En 1594, durante su tercera “visita” a la Arquidiócesis de Lima, escribiéndole al rey de España Felipe II, San Toribio Alfonso de Mogrovejo hacía un pequeño balance de su vida: 15.000 kilómetros recorridos y 60.000 confirmaciones administradas, entre ellas a tres santos: Santa Rosa de Lima, San Francisco Solano y San Martín de Porres.
La situación de América Latina sería muy distinta de la actual si sus sucesores y todos los cristianos hubieran tenido el mismo impulso y la misma coherencia de quien fue llamado “apóstol del Perú y nuevo Ambrosio” y a quien Benedicto XIV comparó con San Carlos Borromeo.
Toribio nació en España hacia el año 1538 de una noble familia; estudió en Valladolid, Salamanca y Santiago de Compostela, en donde obtuvo la licenciatura en derecho.
Fue nombrado inquisidor en Granada y gracias a la relación que cultivaba con Felipe II fue nombrado por Gregorio XIII como Arzobispo de Lima, con jurisdicción sobre las diócesis de Cuzco, Cartagena, Popayán, Asunción, Caracas, Bogotá, Santiago, Concepción, Córdoba, Trujillo y Arequipa, un territorio muy extenso en el Nuevo Mundo.
De norte a sur eran más de 5.000 kilómetros, y la delimitación tenía más de 6 millones de kilómetros cuadrados.
Después de haber sido consagrado obispo en agosto de 1580, partió inmediatamente para América, a donde llegó en la primavera de 1581.
Durante 25 años vivió exclusivamente al servicio del pueblo de Dios. Decía: “¡El tiempo es nuestro único bien y tendremos que dar estricta cuenta de él!”.
Fue un verdadero organizador de la Iglesia en América, su actividad incluyó también diez sínodos diocesanos y tres provinciales.
En 1591 fundó el primer seminario de América, el Seminario de Lima, e intervino con energía contra los derechos particulares de los religiosos, a quienes estimuló para que aceptaran las parroquias más incómodas y pobres. Casi duplicó el número de las ‘Doctrinas’ o parroquias, que pasaron de 150 a más de 250.

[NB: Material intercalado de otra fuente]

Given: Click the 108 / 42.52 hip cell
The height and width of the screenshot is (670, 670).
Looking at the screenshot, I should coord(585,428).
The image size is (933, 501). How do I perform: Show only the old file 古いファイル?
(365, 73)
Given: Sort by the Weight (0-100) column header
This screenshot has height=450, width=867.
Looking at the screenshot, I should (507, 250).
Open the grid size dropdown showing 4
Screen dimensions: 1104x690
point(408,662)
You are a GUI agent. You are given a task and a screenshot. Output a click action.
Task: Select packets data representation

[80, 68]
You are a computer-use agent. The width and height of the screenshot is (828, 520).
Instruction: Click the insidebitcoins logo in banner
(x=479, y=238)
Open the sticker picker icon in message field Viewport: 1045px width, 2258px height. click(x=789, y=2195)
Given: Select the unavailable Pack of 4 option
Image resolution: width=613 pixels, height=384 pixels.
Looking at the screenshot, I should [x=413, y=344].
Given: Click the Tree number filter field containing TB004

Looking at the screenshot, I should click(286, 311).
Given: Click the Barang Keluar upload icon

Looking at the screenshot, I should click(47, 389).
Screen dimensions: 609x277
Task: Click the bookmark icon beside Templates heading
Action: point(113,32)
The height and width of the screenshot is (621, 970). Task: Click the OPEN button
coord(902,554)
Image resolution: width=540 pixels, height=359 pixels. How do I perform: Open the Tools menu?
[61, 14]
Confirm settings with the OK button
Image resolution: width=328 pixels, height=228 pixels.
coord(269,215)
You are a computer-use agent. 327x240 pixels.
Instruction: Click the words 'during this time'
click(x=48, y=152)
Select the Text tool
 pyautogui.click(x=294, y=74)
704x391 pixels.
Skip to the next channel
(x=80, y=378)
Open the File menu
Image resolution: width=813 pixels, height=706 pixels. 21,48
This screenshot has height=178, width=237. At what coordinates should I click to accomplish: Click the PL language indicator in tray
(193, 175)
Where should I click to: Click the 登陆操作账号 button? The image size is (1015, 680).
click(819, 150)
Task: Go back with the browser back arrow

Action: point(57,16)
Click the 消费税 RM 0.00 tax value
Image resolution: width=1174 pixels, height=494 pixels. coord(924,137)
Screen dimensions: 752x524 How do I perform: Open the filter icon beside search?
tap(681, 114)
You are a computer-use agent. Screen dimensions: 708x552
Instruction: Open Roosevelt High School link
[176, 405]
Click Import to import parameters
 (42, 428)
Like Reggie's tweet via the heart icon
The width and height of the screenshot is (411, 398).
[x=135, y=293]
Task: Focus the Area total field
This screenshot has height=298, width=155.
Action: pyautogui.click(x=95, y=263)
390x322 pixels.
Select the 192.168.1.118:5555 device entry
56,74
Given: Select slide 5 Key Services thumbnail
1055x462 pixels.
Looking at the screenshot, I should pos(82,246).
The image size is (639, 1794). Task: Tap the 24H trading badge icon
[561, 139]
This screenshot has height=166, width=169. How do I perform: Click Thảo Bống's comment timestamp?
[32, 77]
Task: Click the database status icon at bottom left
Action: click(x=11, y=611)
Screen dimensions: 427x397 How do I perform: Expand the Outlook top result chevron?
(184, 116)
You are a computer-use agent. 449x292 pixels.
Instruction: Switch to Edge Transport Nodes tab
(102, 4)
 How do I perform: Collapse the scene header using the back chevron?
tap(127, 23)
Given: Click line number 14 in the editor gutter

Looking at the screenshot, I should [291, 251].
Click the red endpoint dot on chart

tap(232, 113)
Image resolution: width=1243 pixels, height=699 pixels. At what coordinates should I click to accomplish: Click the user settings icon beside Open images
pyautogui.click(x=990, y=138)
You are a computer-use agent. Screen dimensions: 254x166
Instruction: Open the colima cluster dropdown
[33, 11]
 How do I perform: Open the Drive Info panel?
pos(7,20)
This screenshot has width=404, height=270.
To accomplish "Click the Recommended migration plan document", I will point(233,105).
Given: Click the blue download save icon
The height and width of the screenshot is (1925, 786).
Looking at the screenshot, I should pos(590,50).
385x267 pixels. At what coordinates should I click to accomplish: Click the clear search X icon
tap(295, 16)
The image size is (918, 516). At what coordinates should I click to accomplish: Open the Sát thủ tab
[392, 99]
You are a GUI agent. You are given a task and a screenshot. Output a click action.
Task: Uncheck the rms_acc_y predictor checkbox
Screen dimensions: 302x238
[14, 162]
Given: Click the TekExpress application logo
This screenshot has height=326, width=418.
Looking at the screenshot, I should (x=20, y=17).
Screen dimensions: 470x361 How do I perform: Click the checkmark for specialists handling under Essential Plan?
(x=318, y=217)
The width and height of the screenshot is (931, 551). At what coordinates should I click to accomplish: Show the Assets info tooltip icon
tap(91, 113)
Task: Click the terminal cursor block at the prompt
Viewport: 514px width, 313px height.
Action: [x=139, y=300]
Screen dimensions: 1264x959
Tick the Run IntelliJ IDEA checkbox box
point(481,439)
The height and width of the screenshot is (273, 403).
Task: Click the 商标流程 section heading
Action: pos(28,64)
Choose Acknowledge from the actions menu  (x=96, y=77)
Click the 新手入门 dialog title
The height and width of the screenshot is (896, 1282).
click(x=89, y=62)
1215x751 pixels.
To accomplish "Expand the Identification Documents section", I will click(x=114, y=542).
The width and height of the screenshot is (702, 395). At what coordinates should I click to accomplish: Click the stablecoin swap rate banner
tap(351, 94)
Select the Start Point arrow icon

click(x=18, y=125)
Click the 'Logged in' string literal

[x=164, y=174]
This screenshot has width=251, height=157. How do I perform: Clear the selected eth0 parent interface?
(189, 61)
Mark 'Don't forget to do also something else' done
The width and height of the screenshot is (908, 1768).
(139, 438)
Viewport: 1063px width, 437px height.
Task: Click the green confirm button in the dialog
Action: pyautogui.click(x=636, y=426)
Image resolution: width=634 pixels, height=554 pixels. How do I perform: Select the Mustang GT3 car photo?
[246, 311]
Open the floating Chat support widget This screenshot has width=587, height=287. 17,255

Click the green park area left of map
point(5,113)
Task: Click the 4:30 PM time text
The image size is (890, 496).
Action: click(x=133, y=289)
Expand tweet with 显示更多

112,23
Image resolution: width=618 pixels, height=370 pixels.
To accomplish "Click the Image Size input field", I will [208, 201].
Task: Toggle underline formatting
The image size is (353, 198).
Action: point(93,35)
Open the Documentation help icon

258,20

Estaba en Saña, un pequeño pueblo costero al norte de Lima, cuando se sintió enfermo. Ya moribundo pidió a los que rodeaban su lecho que entonaran el salmo que dice: “De gozo se llenó mi corazón cuando escuché una voz: iremos a la Casa del Señor. Qué alegría cuando me dijeron: vamos a la Casa del Señor”.
Sus últimas palabras fueron las del salmo 30: “En tus manos encomiendo mi espíritu”.
Toribio recibió el viático el 23 de marzo de 1606, un Jueves Santo, y ahí expiró.
Su cuerpo, cuando fue llevado a Lima en 1607, todavía se hallaba incorrupto, como si estuviera recién fallecido. Después de su muerte se consiguieron muchos milagros por su intercesión.
El Papa Benedicto XIII lo declaró santo en 1726. Su fiesta se celebra el 23 de marzo.